I think National Poetry Month1 grows more important with each coming year,
because poetry gives us a reason to stop, to listen. In such a loud world it is hard to tune out the din, but poetry has an uncanny ability to condense turmoil into something peaceful.
April 26th is Poem in Your Pocket Day and we’ve loved this idea for many years2, but why not take it a little further this year? Why not, instead of just carrying around a poem in your pocket, carry it around in your mind. Carry around a deep, complex, intricate, peaceful moment.
I’ve been reciting and memorizing verse for almost as long as I can remember, everything from ditties to Shakespeare’s soliloquies. The first poem I memorized, I was nine, was Robert Frost’s Stopping by the Woods on a Snowy Evening3; I can still remember it, nine years later.
More recently, I memorize any poem that moves me enough to want to keep with me. Like William Ernest Henley’s Invictus4, it’s a good one for hard days, a great confidence booster. And Sara Kay’s Point B5, a powerful poem that embraces life and its vastness in a mere matter of words.
And after all this time memorizing and reciting, poetry I have inadvertently developed a memorizing process. There are a few steps for ingraining a poem into your mind; so jump in, and immerse yourself in poetry.
Choosing a poem:
This may be the most difficult step because there are many poems, many poets, many topics. It can be hard to figure out where to start.
Start with what you know. Make a list of the poets and poetry you are familiar with. If you are completely new to the world of poetry, make a list of topics that impassion you (nature, or justice, or sadness).
Then do your research. Go to the library, find the reference desk or look for the poetry section, look through the books, listen for poems that grab you especially. Or you can also search for poems on websites like the Poetry Foundation6.
Familiarizing:
Memorizing a poem really only works when you get to know a poem, really know a poem. There are two ways to become familiar with a particular piece of work.
Read yourself between the lines. How do you fit into the poem? By a feeling, a desire, a memory? Imagine yourself inside the poem, try to “become one with the poem”.
Translate. Some poems are written in language different from our everyday speech. So take ten minutes to translate the poem into words you’d use in your daily life. For example, here is a section of Helena’s monologue from A Midsummer Night’s Dream I’ve “interpreted”:
Original text: “Things base and vile, holding no quantity, love can transpose to form and dignity. Love looks not with the eyes but with the mind.”
My interpretation: Love can make terrible things into some of the best qualities. And that’s probably because love is blind.
Memorization:
Memorizing a poem is a process. Once you have a poem and feel comfortable with it you are ready to memorize.
Split the poem into reasonable sized chunks. Separate the poem into sections between 2 and 6 lines long. If the poem has clear stanzas, separate it by those. Stanzas are usually four or more lines, but sometimes they are less.
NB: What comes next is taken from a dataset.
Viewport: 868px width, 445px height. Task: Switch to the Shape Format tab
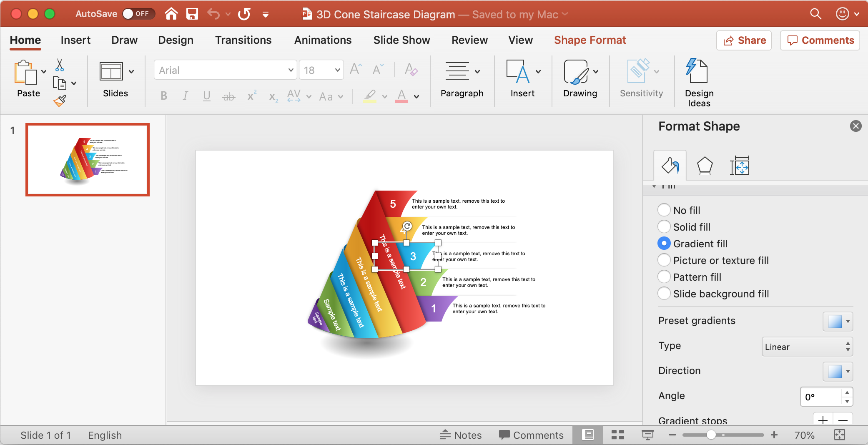pyautogui.click(x=590, y=40)
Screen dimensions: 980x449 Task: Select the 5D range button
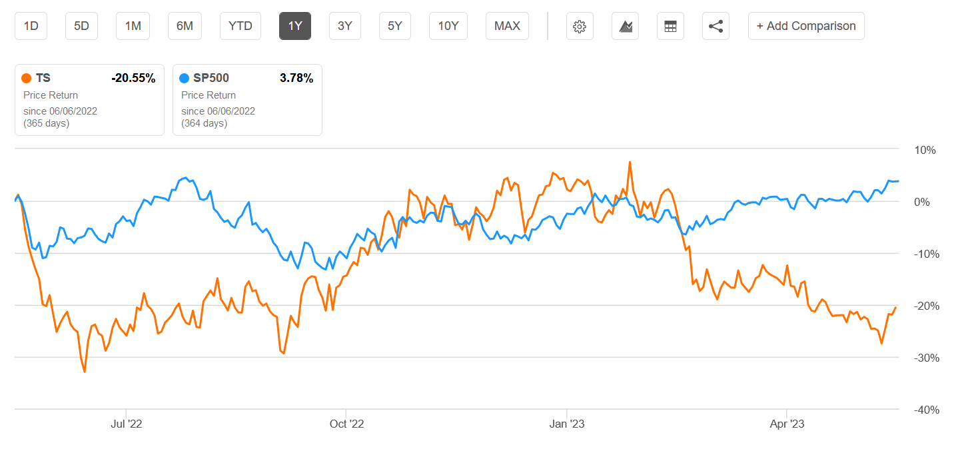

And with poems that rhyme, splitting this way can really help.
Memorize one section per day (or in any other time unit you would like, but days work best). You can write the section down repeatedly, recite it in your head, recite it out loud. By the evening you should be able to know what you’ve memorized inside and out.
Record yourself reciting the poem. You can voice or video record yourself reciting the poem as you go and listen to, or watch, it, over and over. This is a mental and more interactive version of rote memorization, and I’ve found that it works better.
Add on.On day two, once you’ve memorized the day’s section recite all the parts of the poem you have in your head. On the last day of memorizing you’ll be reciting the entire poem.
Retention:
Now, if you want to retain the poem, for a long time, you’ll have to recite it often, to yourself, or to others. So, weeks and months and years after you’ve initially memorized, come back and remember why you chose to make this poem a part of you.
This is a process that I’ve found to be successful, but you can also find your own way. In fact, please find your own way, because poetry is a very personal thing, it helps make sense of all the vastness, the beauty, and the pain around us.
Poet, activist, librarian, Audre Lorde articulates how important all this poetical expansiveness is in her Essay “Poetry is Not a Luxury”7,
“For women, then, poetry is not a luxury. It is a vital necessity of our existence. It forms the quality of the light within which we predicate our hopes and dreams toward survival and change, first made into language, then into idea, then into more tangible action. Poetry is the way we help give name to the nameless so it can be thought. The farthest external horizons of our hopes and fears are cobbled by our poems, carved from the rock experiences of our daily lives.”